Thursday, 18 December 2014
Valentina V Zharkova, Northumbria University, Newcastle-Upon-Tyne, NE1, United Kingdom, Simon Shepherd, University of Bradford, School of Engineering, Bradford, United Kingdom, Helen Popova, Lomonosov Moscow State University, Physics Department, Moscow, Russia and Sergei Zharkov, University of Hull, Physics and Mathematics, Hull, United Kingdom
We report the principal components derived from the solar background magnetic field (SBMF in cycles 21-23) in a form of pairs of magnetic waves travelling with a phase shift from one hemisphere to another and analysed with the symbolic regression technique using Hamiltonian principles.

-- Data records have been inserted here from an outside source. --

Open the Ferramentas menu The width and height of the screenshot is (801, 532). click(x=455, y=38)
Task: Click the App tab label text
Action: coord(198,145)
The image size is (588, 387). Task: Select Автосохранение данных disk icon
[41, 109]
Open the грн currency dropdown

This analysis allowed us to uncover the underlying mathematical laws governing these complex waves in the solar background magnetic field and to extrapolate these PCs to the cycles 24-26. The PCs predicted for cycle 24 fit very closely (with accuracy better than 98%) the PCs derived from the SBMF observations. This approach predicts a strong reduction of the solar background magnetic field in cycles 25 and 26 and, thus, a reduction of the resulting solar activity. This decrease is accompanied by an increasing phase shift between the two predicted principal components (magnetic waves) in cycle 25 leading to their full separation into the opposite hemispheres in cycle 26. The derived mathematical laws in PCs are also used to predict the dynamics of solar magnetic waves on larger temporal scales of centuries. The derived variations of PCs in SBMF are probed by the modified two layers Parker’s dynamo model allowing us to predict on the similar temporal scale the evolution of the solar activity which reveal a remarkable close fit to the observations.